WRITTEN REQUEST 1 -> Transcribe the Global Feminisms passage, everything from "Global Feminisms was" down to "The Dinner Party.".
WRITTEN REQUEST 2 -> Go on with the passage on the Global Feminisms exhibition, starting right after its final sentence.

TEXT EXTRACT ->

= Global Feminisms =

Global Feminisms was a feminist art exhibition that originally premiered at the Elizabeth A. Sackler Center for Feminist Art at the Brooklyn Museum, New York City, United States, in March 2007. The exhibition was co-curated by Maura Reilly and Linda Nochlin and consists of work by 88 women artists from 62 countries. Global Feminisms showcased art across many mediums, all trying to answer the question "what is feminist art?". The show was visually anchored by the installation of Judy Chicago's The Dinner Party.

PROVIDED INFORMATION ->

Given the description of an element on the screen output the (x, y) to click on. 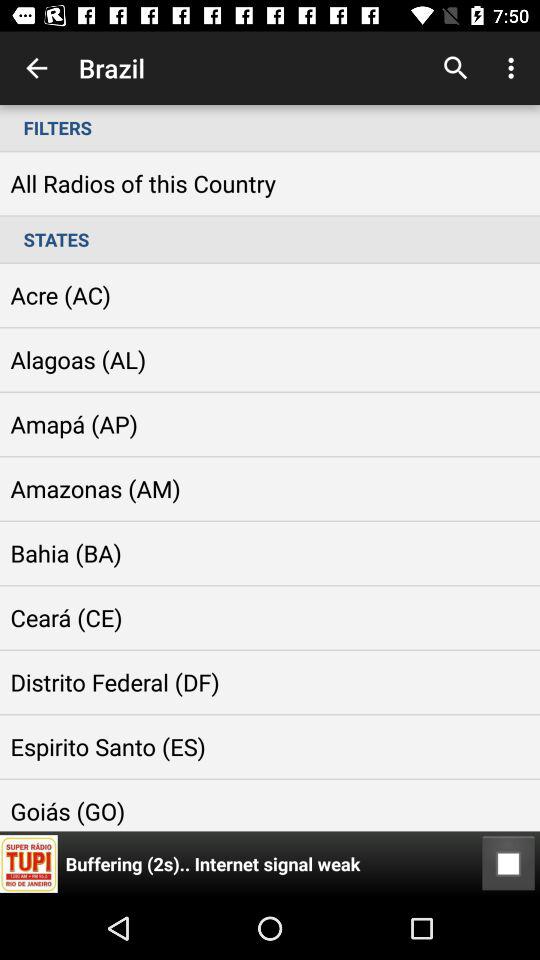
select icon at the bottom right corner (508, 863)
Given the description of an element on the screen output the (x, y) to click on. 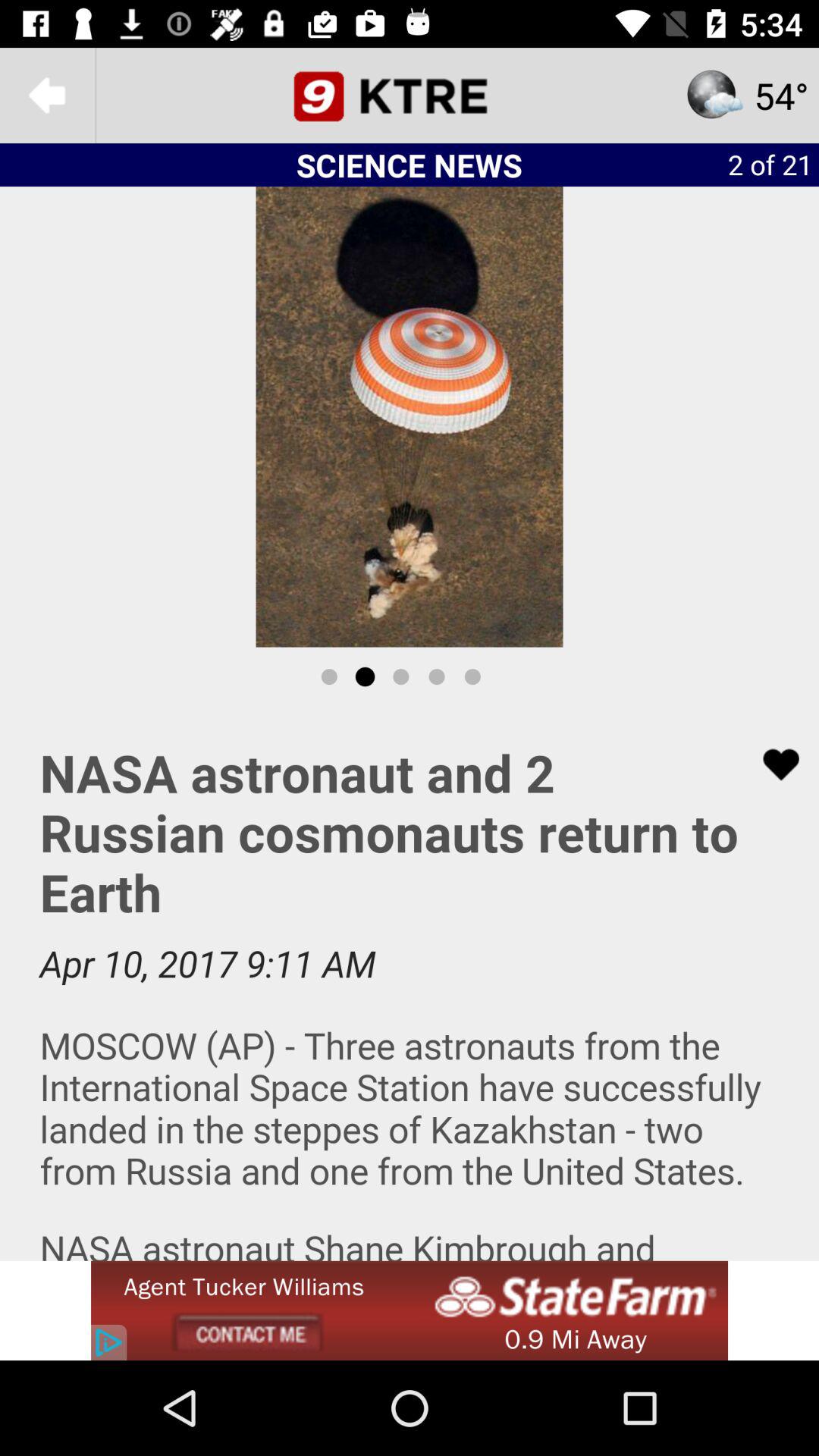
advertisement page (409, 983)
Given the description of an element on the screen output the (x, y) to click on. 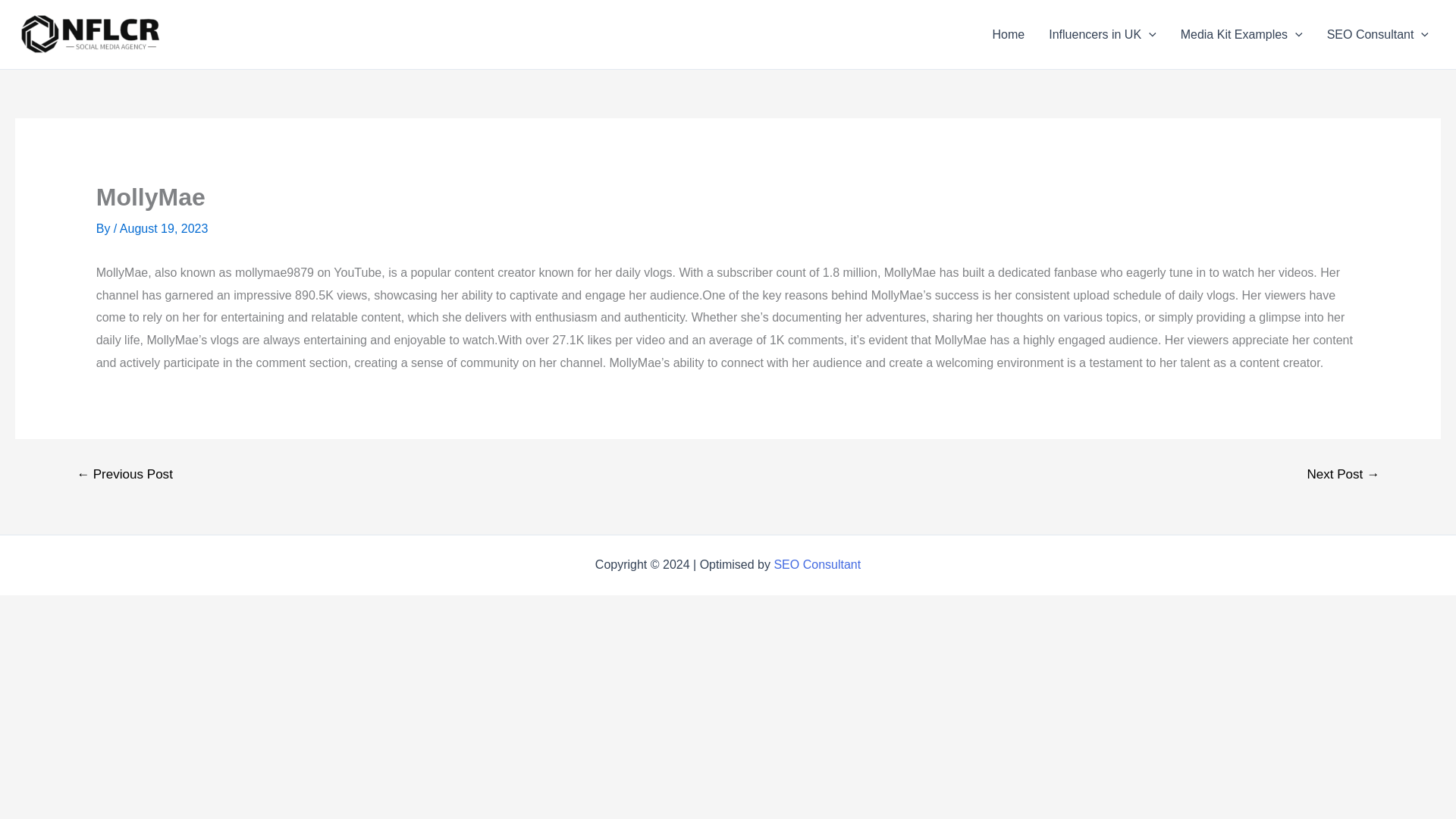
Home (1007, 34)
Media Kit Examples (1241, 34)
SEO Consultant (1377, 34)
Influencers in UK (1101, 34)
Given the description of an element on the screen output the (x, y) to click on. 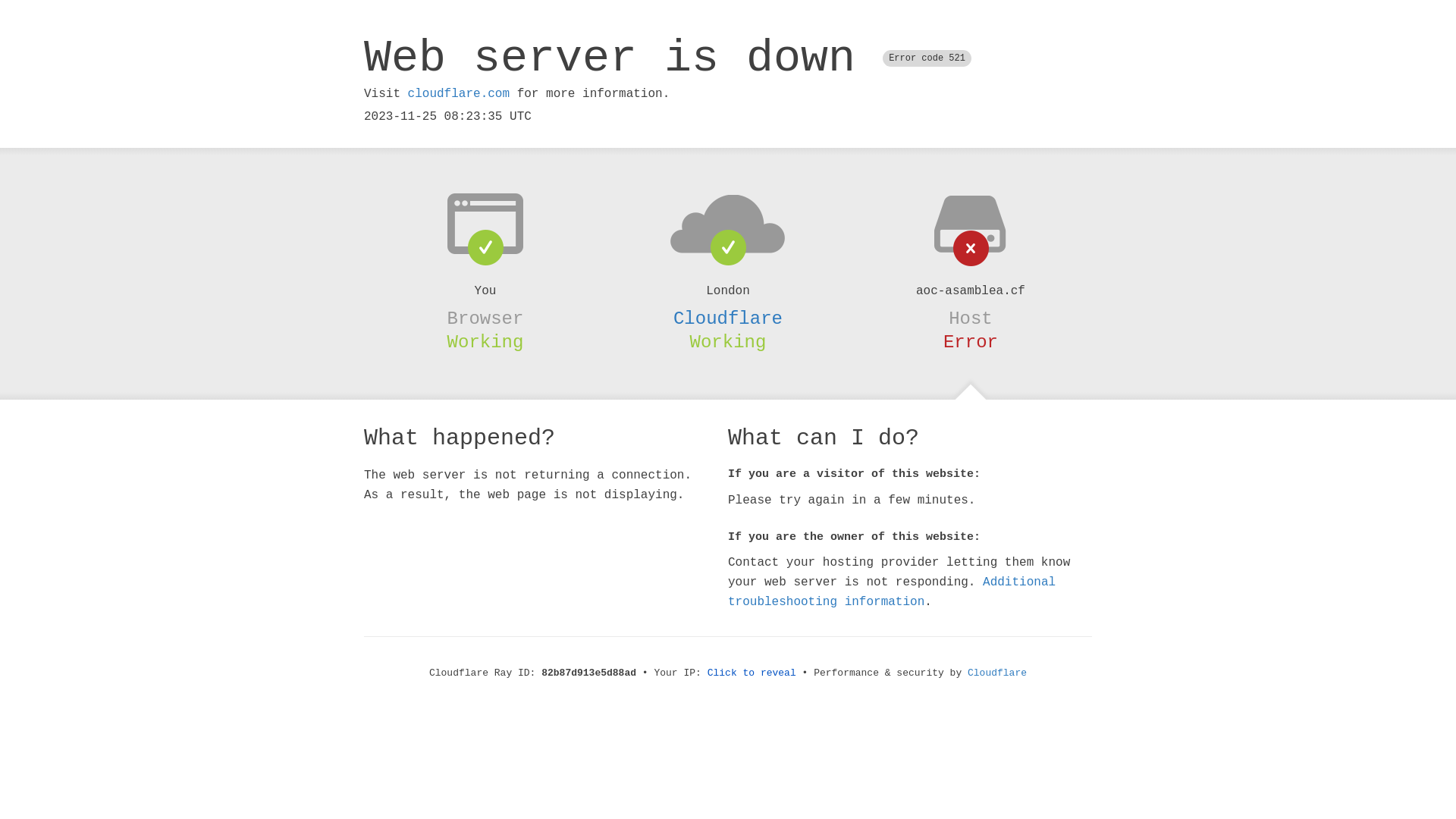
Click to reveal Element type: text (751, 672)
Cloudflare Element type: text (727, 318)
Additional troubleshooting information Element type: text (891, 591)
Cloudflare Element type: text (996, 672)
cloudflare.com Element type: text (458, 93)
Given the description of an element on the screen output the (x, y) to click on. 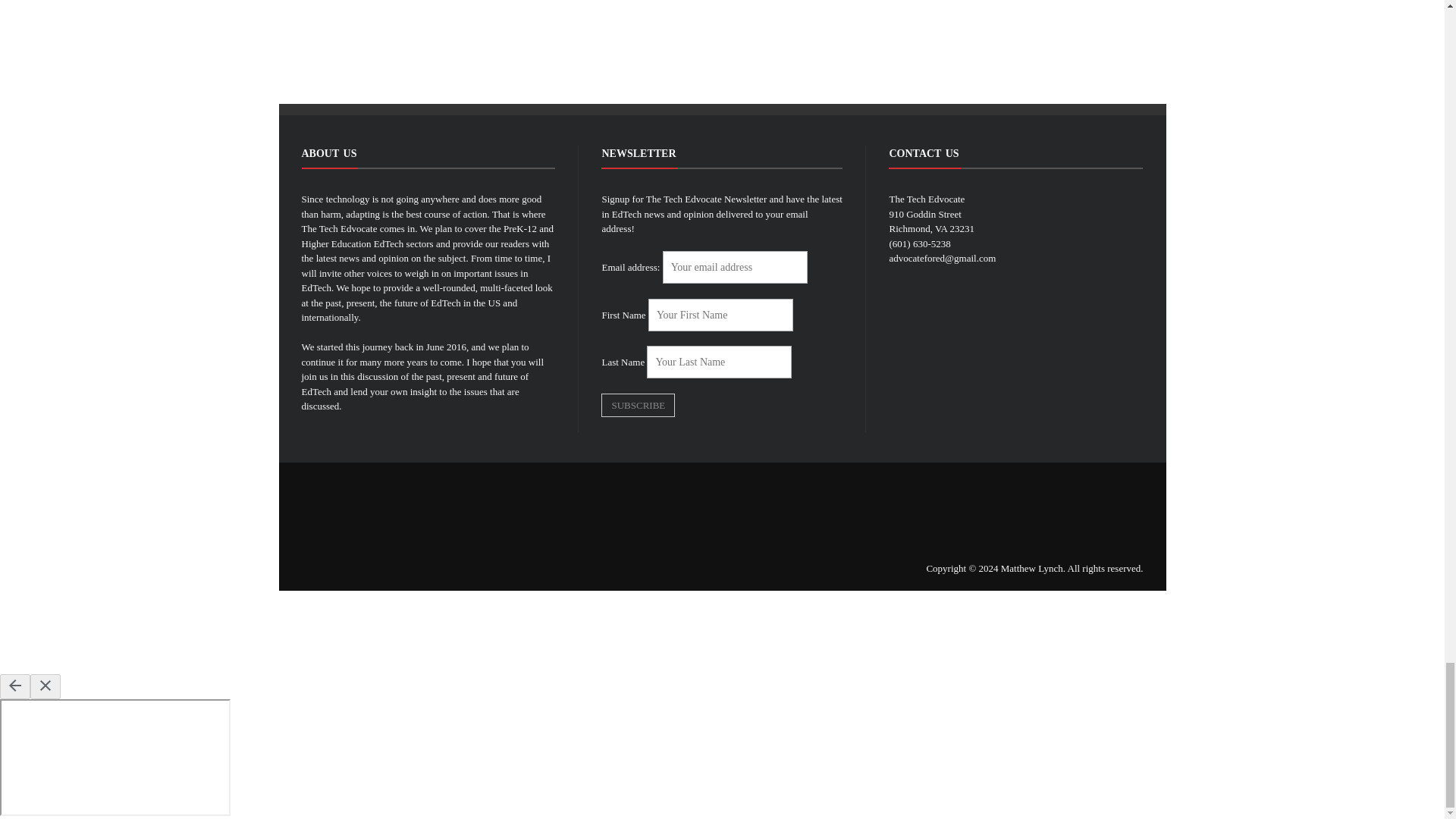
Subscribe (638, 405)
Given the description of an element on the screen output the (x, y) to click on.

WRITTEN ANSWER 1 ->
Global Feminisms was a feminist art exhibition that originally premiered at the Elizabeth A. Sackler Center for Feminist Art at the Brooklyn Museum, New York City, United States, in March 2007. The exhibition was co-curated by Maura Reilly and Linda Nochlin and consists of work by 88 women artists from 62 countries. Global Feminisms showcased art across many mediums, all trying to answer the question "what is feminist art?". The show was visually anchored by the installation of Judy Chicago's The Dinner Party.

WRITTEN ANSWER 2 ->
== About ==
Global Feminisms (at the Brooklyn Museum March 23–July 1, 2007) was one of the first international exhibitions exclusively dedicated to feminist art, from 1990 to 2007 (see also WACK! Art and the Feminist Revolution). The exhibition was co-curated by Maura Reilly and Linda Nochlin and consists of work by 88 women artists from 62 countries. Global Feminisms showcased work in all media forms, including painting, sculpture, photography, film, video, installation, and performance, with a focus on contemporary feminist art from a global perspective. Conceived as a counterpoint to the landmark 1976 exhibition Women Artists: 1550–1950, the curators aimed to move beyond a Western exclusionary feminism, which has dominated understandings of feminism and feminist art since the 1970s, towards one that is less-defined by a western center and "other" peripheries.

The exhibition included a catalogue with essays by Maura Reilly, Linda Nochlin, N'Goné Fall, Geeta Kapur, Michiko Kasahara, Virginia Pérez-Ratton, Élisabeth Lebovici, Joan Kee, and Charlotta Kotik.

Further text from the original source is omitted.